A velha- moça que se mudara de mala sem cuia para uma cidade desconhecida - curioso é que ficou até o fim com sotaque de caipira-  fracassou no seu encontro marcado com Deus. Mesmo agora, depois de morta, não mandou recado ou apareceu 'in loco' para contar sobre esse goooooooooozo divino!
Criou tantos problemas no convento, para onde se mudara decidida a se vingar do ex- noivo fujão, que foi expulsa. Existem muitas versões sobre o que se passou. Nenhuma é digna de se crer, pois só havia uma testemunha: a velha-moça tomada de ressentimentos. E alguém movido só por ressentimentos não se faz confiável. Feito a que tem a língua solta ou o seu oposto a língua presa. 
A vingança teria sido a transa divina se possível houvesse. E amaldiçoaria por tabela o senhor que escapara a tempo. Palavra de algumas testemunhas familiares. 'Muy amigas'? 'Por supuesto que sí'!
Por essa e por muitas  outras - mesmo que a maior parte delas jamais foi compreendida racionalmente pela própria- tentara voltar à casa dos pais. Foi recusada. Dizem que é porque o pai, religioso da boca para fora, não aceitara a decisão da filha - a sexta criança de um primeiro casamento que terminou com a morte da esposa, mãe das seis filhas, no parto dessa última pretensa freira- de se tornar, segundo ele, uma beata. É curioso que certos frequentadores de templos religiosos o façam sem muita fé. Regozijam-se ao afirmar que são católicos ou crentes, porém, não praticantes. O que seria uma fé praticante?
O destino em dado momento não poderia ter sido outro, pois pode-se imaginar o peso para uma criança, diante das cinco irmãs mais velhas e de um pai pouco democrático, pelo fato do seu nascimento ter causado a morte da própria mãe de todas. Barra pesadíssima! Jamais superou isso. Há outras tantas testemunhas.
Corajosamente, teve que se virar. Tornou-se uma professora primária. Um dos ofícios mais nobres que existem. Era também adepta dos esportes futebolísticos e torcia para um clube- dos mais antigos do Brasil- e que tem como mascote uma macaca. Frequentava estádios e palanques ( tradição familiar). Sindicalizada, perambulou por alguns partidos políticos e protagonizou episódios polêmicos e arriscados. Num deles, ofendeu o candidato à prefeitura da cidade. Noutro, atirou uma bandeira do partido que apoiava na direção do candidato adversário. Gritou palavras de ordens, leia-se, palavrões. E odiava um certo político barbado. Sindicalizado feito ela. Era uma incoerência de gestos, falas, discursos, opiniões. Aliás, língua solta, opinava sobre tudo. Nada mais brasileiro. O problema é que  se recusava  em não aprender a  escutar. Daí a língua solta.
Rompeu com a política, afinal, ninguém lhe ofereceu emprego melhor. Nada mais brasileiro também. 

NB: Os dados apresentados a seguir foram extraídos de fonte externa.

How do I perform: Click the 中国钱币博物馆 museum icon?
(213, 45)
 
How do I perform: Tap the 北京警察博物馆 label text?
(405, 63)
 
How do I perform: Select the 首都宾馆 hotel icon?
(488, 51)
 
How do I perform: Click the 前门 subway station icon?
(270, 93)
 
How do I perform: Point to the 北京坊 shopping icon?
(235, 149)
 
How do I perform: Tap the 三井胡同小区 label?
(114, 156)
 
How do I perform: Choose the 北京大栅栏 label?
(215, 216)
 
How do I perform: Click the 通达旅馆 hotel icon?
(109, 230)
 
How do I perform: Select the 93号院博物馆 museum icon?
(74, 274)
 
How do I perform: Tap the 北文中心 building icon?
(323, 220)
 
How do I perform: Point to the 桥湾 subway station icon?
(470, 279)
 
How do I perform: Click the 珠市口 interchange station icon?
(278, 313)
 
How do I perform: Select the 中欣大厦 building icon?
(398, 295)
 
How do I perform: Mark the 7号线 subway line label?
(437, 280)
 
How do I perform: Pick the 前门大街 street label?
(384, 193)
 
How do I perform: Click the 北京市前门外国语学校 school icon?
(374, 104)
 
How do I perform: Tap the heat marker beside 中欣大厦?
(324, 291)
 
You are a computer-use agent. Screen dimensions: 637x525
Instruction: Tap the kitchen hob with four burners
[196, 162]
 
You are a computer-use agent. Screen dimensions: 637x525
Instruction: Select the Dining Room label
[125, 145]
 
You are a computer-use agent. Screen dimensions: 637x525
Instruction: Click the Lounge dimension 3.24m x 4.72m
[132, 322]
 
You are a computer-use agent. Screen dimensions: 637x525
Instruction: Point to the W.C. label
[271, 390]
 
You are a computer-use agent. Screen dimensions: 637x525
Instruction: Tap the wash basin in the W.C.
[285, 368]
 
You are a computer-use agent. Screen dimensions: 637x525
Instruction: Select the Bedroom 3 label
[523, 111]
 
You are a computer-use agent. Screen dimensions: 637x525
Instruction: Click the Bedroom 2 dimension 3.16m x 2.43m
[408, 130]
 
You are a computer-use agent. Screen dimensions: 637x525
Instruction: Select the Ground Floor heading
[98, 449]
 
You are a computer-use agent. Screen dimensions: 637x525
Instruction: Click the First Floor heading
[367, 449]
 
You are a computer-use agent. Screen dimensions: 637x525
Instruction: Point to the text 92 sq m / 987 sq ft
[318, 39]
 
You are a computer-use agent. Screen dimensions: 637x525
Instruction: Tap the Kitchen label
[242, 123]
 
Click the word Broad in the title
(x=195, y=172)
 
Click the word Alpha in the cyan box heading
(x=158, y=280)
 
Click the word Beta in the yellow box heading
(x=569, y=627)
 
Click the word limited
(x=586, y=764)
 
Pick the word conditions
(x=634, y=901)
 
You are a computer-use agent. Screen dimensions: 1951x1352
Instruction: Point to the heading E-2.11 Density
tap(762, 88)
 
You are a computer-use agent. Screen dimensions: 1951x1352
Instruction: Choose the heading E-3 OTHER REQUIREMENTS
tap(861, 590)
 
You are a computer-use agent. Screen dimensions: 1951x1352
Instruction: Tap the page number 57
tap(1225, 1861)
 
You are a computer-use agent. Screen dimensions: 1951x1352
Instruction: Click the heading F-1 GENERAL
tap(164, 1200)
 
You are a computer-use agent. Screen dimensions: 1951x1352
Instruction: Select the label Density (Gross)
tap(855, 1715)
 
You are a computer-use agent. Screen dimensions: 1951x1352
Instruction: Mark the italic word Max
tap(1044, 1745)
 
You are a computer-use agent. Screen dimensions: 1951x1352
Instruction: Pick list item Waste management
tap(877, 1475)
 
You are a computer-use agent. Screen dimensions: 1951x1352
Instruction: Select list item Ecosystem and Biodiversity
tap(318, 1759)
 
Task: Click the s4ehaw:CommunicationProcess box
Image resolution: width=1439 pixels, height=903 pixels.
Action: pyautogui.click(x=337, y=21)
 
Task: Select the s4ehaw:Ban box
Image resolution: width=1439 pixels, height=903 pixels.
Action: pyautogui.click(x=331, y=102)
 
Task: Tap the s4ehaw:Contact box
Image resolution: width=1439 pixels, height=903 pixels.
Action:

Suas transas pessoais se esgotavam então. Aposentadoria, os estádios e palanques, perdas familiares, fofocas a menos. Mediando tudo através da televisão ( o que pode ser uma péssima aposentadoria) , indignava-se, incomodava-se ao ver o casal bonito, jovial, aquele garotão com aquela garotona ( duas garotonas ou dois garotões então, levariam-na ao pronto socorro!),  beijando-se, beijo apaixonado, línguas soltas pela sensualidade, no faz de conta da teledramaturgia. " São umas putas essas atrizes'!- exaltava-se. Teria se permitido finalmente um orgasmo ? Quase diviiiiiiiiiiiiiiino?! Parece que não. Nem ao menos na realidade das virtualidades.
Morreu só. Até aí feito todos. Inclusive brasileiras, brasileiros. Imagina-se que no seu enterro compareceram políticos ofendidos, colegas professores, ex-craques de futebol, a macaca mascote, as testemunhas parentes, o fantasma de um pai. Quase um Deus.
Talvez uma única rosa sobre o túmulo- comprado e pago em prestações custosas- e um dizer, seu epitáfio: " Aqui tenta descansar aquela velha-moça que viveu oitenta e tantos anos sem jamais namorar, jamais beijar".